Exiting Cisco HyperFlex Maintenance Mode

Using the Cisco HyperFlex (HX) Connect User Interface


Note


Maintenance Mode is supported on Cisco HyperFlex Release 2.5(1a)/2.5(1b) and later.


  1. Log in to HX Connect: https://<cluster management ip>.

  2. In the menu, click System Information.

  3. Click Nodes, and then click the row of the node you want to remove from maintenance mode.

  4. Click Exit HX Maintenance Mode.

Using the Command-Line Interface

  1. Log in to the storage controller cluster command line as a user with root privileges.

  2. Exit the node out of HX Maintenance Mode.

    1. Identify the node ID and IP address.

      # hxcli node list --summary

    2. Exit the node out of HX Maintenance Mode.

      # hxcli node maintenanceMode (--id ID | --ip IP Address) --mode exit

      (see also hxcli node maintenanceMode --help)

Creating a Backup Operation

Before you shutdown your HX storage cluster, backup the configuration. Perform both the Full-State and All Configuration type backups with the Preserve Identities attribute.

Before you begin

  1. Log into UCS Manager.

  2. Obtain the backup server IPv4 address and authentication credentials.


    Note


    All IP addresses must be IPv4. HyperFlex does not support IPv6 addresses.


Procedure


Step 1

In the Navigation pane, click Admin.

Step 2

Click the All node.

Step 3

In the Work pane, click the General tab.

Step 4

In the Actions area, click Backup Configuration.

Step 5

In the Backup Configuration dialog box, click Create Backup Operation.

Step 6

In the Create Backup Operation dialog box, complete the following fields:

Name Description

Admin State field

This can be one of the following:

  • Enabled—Cisco UCS Manager runs the backup operation as soon as you click OK.

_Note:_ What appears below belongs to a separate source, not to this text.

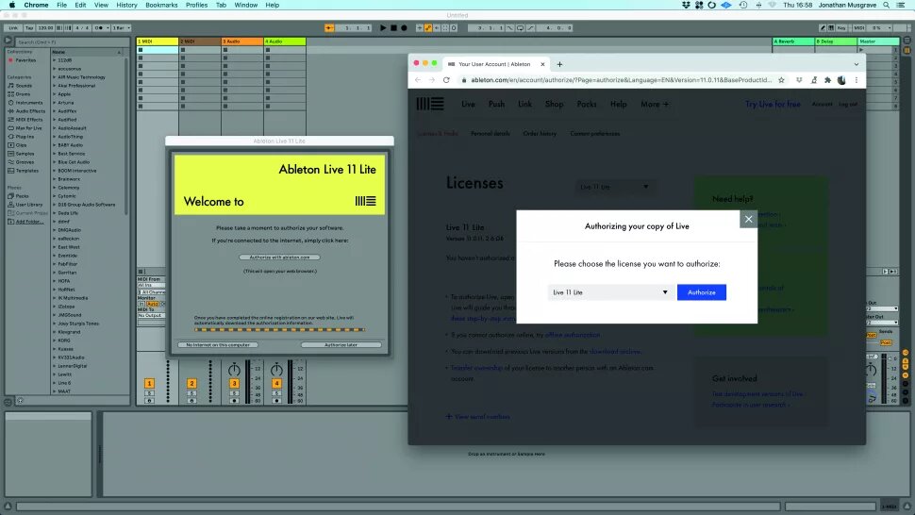Click the browser search field in Live
Screen dimensions: 915x515
[x=64, y=42]
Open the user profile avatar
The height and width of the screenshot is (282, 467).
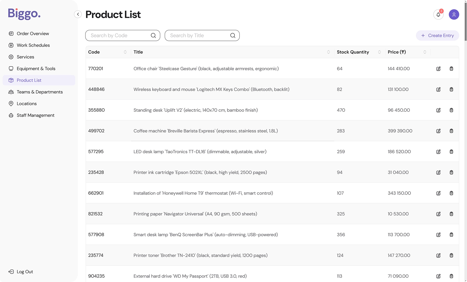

  • Disabled—Cisco UCS Manager does not run the backup operation when you click OK. If you select this option, all fields in the dialog box remain visible. However, you must manually run the backup from the Backup Configuration dialog box.

Type field

The information saved in the backup configuration file. This can be one of the following:

  • Full state—A binary file that includes a snapshot of the entire system. You can use the file generated from this backup to restore the system during disaster recovery. This file can restore or rebuild the configuration on the original fabric interconnect, or recreate the configuration on a different fabric interconnect. You cannot use this file for an import.

    Note

     

    You can only use a full state backup file to restore a system that is running the same version as the system from which the backup file was exported.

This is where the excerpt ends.